Assuming the accuracy of this article, a change from the U.S. policy of defining “tax residency” in terms of citizenship is good news for the world. The USA should join the rest of the world and adopt the international standard of defining “tax residence” in terms of an actual physical connection to the USA.

Because birth on US soil is sufficient to confer US citizenship, there are tens of thousands (if not more) Canadian citizens resident in Canada who are subject to the US Internal Revenue Code. Some are aware of this and some are not.

The biggest beneficiaries of this possible change in US tax policy are the citizens and residents of other countries who just happen to have been born in the United States. At the present time, FATCA is being used to “identify” those Canadian citizen/residents who were born in the United States.

Think of it!
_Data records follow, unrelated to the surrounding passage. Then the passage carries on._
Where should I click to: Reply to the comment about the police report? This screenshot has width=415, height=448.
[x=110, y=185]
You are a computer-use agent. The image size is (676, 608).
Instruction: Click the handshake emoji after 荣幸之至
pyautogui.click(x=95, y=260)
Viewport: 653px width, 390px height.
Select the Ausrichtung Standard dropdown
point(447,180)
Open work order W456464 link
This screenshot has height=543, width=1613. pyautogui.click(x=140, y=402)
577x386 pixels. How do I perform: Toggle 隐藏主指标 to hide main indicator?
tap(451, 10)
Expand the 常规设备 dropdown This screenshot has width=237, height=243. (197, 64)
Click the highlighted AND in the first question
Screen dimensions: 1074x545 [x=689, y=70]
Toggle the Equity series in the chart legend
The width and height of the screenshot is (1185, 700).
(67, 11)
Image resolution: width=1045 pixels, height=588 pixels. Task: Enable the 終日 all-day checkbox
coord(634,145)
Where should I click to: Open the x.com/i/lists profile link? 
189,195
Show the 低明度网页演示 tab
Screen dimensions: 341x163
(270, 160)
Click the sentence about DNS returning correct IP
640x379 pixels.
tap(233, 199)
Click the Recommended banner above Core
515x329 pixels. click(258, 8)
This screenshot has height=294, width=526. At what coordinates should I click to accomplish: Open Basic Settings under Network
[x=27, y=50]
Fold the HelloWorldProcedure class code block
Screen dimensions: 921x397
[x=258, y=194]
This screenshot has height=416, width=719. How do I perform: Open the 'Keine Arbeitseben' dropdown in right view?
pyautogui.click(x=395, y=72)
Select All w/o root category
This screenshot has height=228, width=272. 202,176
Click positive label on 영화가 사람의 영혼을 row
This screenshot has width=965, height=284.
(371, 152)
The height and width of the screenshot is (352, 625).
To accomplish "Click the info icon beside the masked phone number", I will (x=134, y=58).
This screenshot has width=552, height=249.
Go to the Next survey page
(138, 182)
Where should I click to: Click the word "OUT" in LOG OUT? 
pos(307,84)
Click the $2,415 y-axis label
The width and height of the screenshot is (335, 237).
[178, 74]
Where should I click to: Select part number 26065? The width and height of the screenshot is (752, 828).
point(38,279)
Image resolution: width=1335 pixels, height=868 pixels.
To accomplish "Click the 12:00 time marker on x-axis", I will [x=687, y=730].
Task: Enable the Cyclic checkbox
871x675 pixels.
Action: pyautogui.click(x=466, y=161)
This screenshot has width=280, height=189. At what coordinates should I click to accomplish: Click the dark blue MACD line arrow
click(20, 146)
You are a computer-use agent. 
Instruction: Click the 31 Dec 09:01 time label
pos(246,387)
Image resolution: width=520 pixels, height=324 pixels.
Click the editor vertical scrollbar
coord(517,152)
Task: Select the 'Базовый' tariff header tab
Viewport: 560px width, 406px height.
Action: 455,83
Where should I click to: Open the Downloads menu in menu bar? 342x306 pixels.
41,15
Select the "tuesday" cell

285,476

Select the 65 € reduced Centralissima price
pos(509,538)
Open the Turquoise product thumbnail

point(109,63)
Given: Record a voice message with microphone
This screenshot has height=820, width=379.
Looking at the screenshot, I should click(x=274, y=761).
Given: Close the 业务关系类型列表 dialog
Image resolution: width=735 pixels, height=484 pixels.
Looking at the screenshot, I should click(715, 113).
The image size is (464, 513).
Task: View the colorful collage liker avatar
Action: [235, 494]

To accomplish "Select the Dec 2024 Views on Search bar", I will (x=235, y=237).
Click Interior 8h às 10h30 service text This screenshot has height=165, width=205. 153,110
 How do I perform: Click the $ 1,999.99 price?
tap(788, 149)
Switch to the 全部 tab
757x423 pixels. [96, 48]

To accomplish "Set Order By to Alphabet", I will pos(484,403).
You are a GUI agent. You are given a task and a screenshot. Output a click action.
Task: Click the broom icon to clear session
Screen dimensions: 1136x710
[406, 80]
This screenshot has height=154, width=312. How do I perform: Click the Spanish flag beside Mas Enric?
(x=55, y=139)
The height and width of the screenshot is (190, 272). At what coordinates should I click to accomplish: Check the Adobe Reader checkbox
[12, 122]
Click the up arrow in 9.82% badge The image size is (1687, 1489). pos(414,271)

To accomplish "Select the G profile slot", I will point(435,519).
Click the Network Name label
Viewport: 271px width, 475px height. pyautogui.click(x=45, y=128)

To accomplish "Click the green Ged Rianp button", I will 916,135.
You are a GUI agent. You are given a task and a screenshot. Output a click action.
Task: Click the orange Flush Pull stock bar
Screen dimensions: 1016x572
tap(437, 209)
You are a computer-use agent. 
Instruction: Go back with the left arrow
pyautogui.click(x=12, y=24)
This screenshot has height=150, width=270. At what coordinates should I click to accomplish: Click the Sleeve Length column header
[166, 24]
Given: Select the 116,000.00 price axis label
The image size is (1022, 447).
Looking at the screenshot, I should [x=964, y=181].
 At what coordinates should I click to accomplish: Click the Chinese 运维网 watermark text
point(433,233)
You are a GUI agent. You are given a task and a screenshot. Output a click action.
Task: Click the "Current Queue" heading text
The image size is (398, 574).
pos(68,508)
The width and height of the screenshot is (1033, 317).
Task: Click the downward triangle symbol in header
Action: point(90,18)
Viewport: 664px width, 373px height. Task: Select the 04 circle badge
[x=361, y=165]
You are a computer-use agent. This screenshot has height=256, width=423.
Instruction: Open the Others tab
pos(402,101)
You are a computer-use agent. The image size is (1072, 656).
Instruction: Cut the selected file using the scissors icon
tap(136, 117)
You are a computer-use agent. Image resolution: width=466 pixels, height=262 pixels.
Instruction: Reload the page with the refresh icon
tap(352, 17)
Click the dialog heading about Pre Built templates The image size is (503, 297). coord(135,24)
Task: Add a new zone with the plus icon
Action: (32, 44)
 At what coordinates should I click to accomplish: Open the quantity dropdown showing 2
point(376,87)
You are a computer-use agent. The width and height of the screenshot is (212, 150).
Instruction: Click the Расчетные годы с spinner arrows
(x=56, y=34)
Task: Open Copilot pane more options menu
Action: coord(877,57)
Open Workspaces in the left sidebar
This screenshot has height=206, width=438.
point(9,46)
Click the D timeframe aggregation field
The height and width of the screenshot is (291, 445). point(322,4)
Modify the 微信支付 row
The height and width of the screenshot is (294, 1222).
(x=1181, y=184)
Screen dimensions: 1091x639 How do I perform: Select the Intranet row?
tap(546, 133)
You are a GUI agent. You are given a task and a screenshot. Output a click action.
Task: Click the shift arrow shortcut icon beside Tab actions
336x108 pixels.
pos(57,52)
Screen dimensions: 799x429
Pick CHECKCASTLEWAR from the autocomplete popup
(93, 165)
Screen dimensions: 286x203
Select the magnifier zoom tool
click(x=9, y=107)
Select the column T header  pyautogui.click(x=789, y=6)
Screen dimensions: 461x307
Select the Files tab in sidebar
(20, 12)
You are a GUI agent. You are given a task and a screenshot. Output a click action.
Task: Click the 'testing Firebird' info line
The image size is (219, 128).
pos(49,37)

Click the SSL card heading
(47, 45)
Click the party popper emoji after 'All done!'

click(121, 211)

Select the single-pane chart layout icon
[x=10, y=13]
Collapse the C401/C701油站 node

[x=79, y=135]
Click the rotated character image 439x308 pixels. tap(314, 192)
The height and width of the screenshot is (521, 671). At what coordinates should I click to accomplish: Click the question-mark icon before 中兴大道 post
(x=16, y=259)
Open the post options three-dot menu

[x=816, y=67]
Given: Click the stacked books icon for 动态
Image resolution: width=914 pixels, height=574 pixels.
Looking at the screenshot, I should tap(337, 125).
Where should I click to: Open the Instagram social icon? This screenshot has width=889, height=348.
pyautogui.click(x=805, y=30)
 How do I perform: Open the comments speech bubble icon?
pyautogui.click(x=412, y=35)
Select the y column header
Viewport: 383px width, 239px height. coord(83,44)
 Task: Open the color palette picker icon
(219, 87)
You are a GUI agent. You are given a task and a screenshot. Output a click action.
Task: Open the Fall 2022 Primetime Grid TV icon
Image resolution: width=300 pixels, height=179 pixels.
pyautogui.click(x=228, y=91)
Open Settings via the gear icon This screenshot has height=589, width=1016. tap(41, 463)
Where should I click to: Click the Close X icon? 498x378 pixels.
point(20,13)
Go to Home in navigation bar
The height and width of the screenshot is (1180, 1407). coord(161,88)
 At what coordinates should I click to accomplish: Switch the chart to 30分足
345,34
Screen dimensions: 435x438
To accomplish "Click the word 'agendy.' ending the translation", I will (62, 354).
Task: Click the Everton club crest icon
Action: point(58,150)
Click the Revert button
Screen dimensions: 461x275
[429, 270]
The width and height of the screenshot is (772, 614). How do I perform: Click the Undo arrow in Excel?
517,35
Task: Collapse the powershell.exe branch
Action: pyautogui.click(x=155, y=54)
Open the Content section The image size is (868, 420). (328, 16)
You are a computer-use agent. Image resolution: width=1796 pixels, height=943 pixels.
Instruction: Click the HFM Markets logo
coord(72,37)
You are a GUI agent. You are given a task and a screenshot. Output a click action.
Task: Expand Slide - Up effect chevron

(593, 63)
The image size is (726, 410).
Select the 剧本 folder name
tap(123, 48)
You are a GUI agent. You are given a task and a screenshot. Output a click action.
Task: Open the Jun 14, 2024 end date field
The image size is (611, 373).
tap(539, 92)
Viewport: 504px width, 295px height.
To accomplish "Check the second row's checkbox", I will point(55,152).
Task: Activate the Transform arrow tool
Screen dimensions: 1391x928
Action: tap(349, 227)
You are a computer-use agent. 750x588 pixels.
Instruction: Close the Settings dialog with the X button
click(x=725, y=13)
At present the USA is imposing taxation on Canadian citizens who are resident in Canada who do not consider themselves to be American!

Friday, Oct 27, 2017 at 8:15 am Reply

Frank Norman

A blanket statement that Foreign earnings above US$101,300 are subject to U.S. tax is unnecessarily alarming – it ignores the fact that Foreign Tax Credits on the excess of earnings will generally eliminate US tax, except when the income is earned in a country such as Saudi Arabia where taxes are lower than the USA.

Thursday, Oct 26, 2017 at 2:24 am Reply


Not only U.S. expats with six-figure salaries will benefit from the proposed changes. ALL Americans living abroad–teachers, missionaries, journalists, housewives, and, yes, bankers–will benefit, by joining the rest of the world in not having to file tax forms to the US government. Millions of us living outside the USA spend thousands of dollars annually to accountants to help prepare the obtuse, complex, penalty-driven tax forms, even if we don’t owe a penny in tax.

Please don’t paint this issue in a “fat cats” versus poor regular folks light. A switch to Residency Based Taxation for US citizens abroad is long overdue.